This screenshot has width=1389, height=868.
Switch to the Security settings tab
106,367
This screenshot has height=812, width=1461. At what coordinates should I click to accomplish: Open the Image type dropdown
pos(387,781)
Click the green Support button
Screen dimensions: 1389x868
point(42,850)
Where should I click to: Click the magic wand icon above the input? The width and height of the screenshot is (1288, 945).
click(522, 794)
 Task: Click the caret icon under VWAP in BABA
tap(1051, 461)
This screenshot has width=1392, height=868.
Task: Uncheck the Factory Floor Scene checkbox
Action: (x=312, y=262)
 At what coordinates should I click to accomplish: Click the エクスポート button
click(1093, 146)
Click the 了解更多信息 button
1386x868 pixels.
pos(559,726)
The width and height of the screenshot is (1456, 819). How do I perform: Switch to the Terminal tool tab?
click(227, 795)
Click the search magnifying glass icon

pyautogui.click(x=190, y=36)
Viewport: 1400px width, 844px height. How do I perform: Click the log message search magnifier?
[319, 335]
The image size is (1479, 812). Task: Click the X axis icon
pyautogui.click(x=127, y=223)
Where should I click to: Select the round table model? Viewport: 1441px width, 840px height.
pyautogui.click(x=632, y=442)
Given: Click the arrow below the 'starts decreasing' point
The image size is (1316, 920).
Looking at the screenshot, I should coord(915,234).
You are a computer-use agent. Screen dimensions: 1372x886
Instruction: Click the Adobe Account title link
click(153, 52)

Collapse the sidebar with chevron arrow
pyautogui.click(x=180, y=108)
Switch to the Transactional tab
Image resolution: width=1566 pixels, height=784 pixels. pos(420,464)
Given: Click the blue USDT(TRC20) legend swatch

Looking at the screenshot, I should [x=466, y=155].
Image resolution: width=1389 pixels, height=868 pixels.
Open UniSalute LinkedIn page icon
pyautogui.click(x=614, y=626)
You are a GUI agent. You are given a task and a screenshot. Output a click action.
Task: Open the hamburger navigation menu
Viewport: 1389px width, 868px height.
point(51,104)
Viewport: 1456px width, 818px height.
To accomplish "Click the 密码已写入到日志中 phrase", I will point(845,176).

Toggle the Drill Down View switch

━━━━━━━━━━━━━━━━━━━━━━━━━━━━━━

Which of the lines above hold the string "agent"? Copy each one.

Output of the task –
You are a computer-use agent. Screen dimensions: 1372x886
You are a GUI agent. You are given a task and a screenshot. Output a click action.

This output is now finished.